BUAP: Un consejo universitario de machote

Ni código QR ni credencial BUAP ni INE, ¡la universidad es pública!

Guadalupe Grajales

Licenciada en Filosofía por la UAP con Maestría en Filosofía (UNAM) y Maestría en Ciencias del Lenguaje (UAP). Candidata a doctora en Filosofía (UNAM). Ha sido coordinadora del Colegio de Filosofía y el posgrado en Ciencias del Lenguaje (BUAP), donde se desempeña como docente. Es la primera mujer en asumir la Secretaría General de la BUAP.
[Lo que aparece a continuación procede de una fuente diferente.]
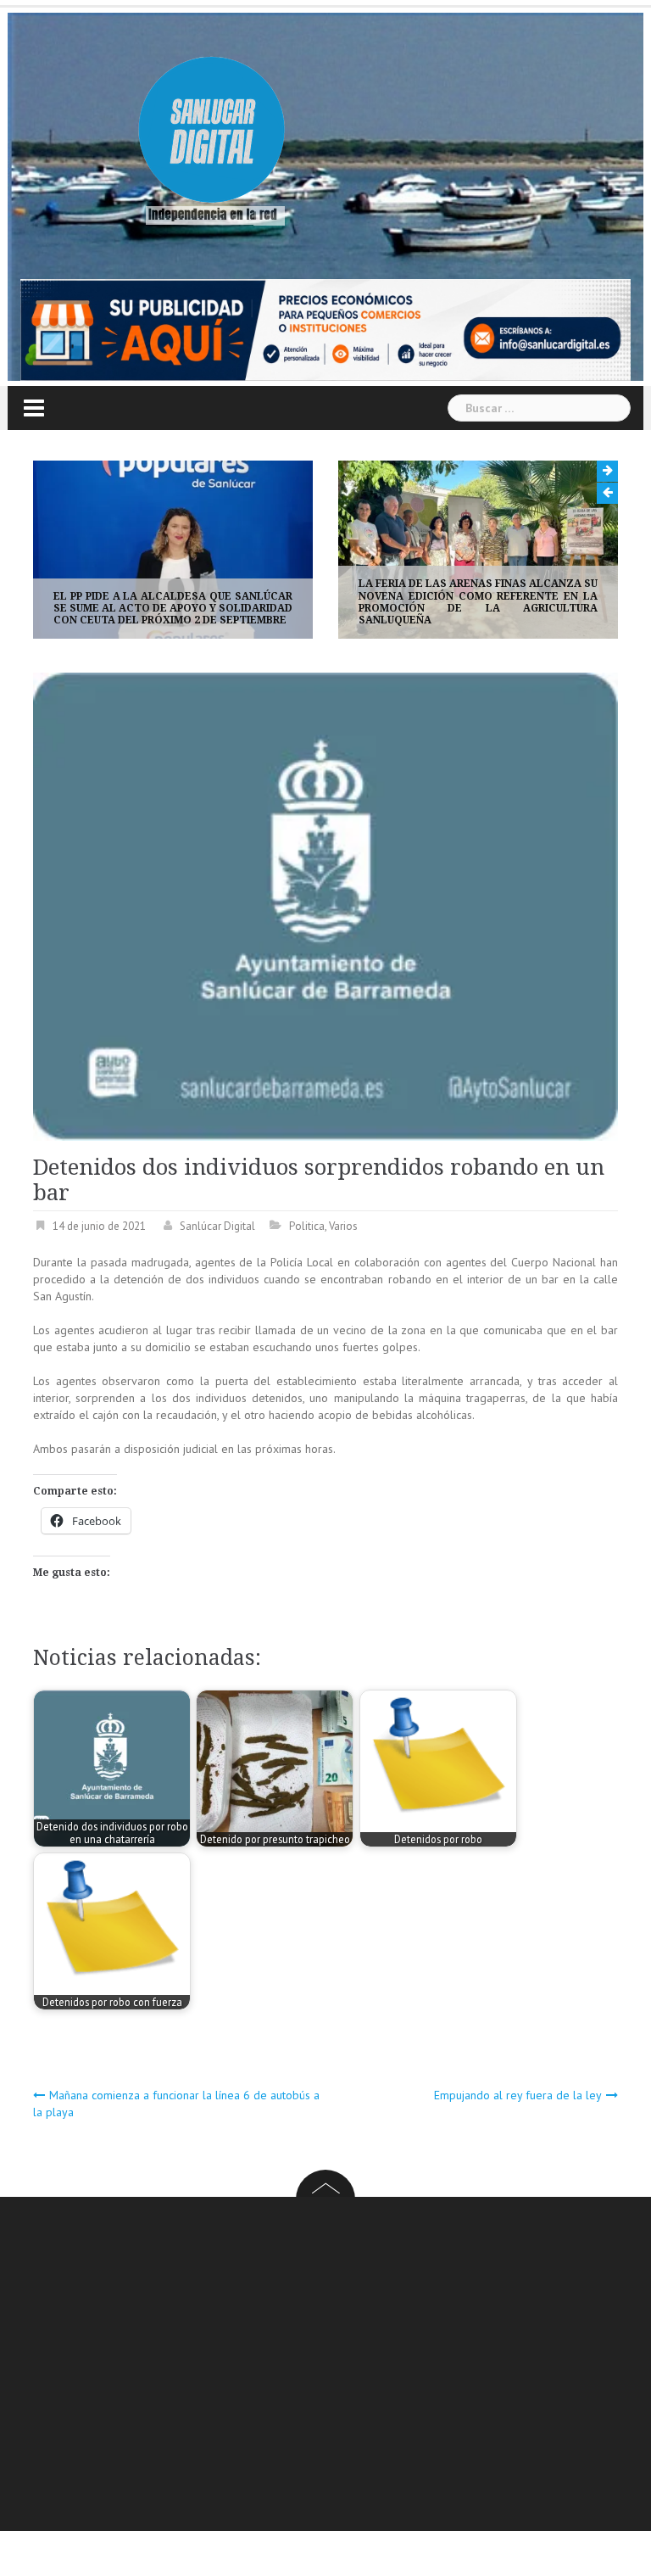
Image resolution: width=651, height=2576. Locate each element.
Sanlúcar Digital (217, 1226)
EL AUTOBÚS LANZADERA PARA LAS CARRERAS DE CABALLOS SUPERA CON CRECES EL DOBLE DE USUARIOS (503, 608)
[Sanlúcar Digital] (212, 132)
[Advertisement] (342, 2366)
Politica (307, 1226)
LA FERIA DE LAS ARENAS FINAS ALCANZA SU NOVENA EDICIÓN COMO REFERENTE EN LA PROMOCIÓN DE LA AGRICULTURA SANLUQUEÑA (198, 602)
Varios (343, 1226)
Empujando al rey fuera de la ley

Martes, Septiembre 13, 2022

El jueves 8 de septiembre hubo sesión de consejo universitario. Aunque es una sesión pública, no fue de carácter presencial, lo cual resulta incongruente dado que ya todas las actividades en la universidad son presenciales.

Después de escuchar dos informes, el de la Comisión Covid-19 y el de la Dirección de Administración Escolar (DAE), y una propuesta de la Dra. Cedillo en boca del titular de la Dirección General de Cómputo y Tecnologías de la Información y Comunicación (DCyTIC), se anotaron 19 oradores. El machote era el mismo: felicitaban a la comisión Covid, felicitaban a la doctora Cedillo por su maravillosa propuesta y opinaban sobre las enormes bondades del código QR, con excepción del director del Instituto de Ciencias Sociales y Humanidades “Alfonso Vélez Pliego” y de una de sus consejeras alumnas.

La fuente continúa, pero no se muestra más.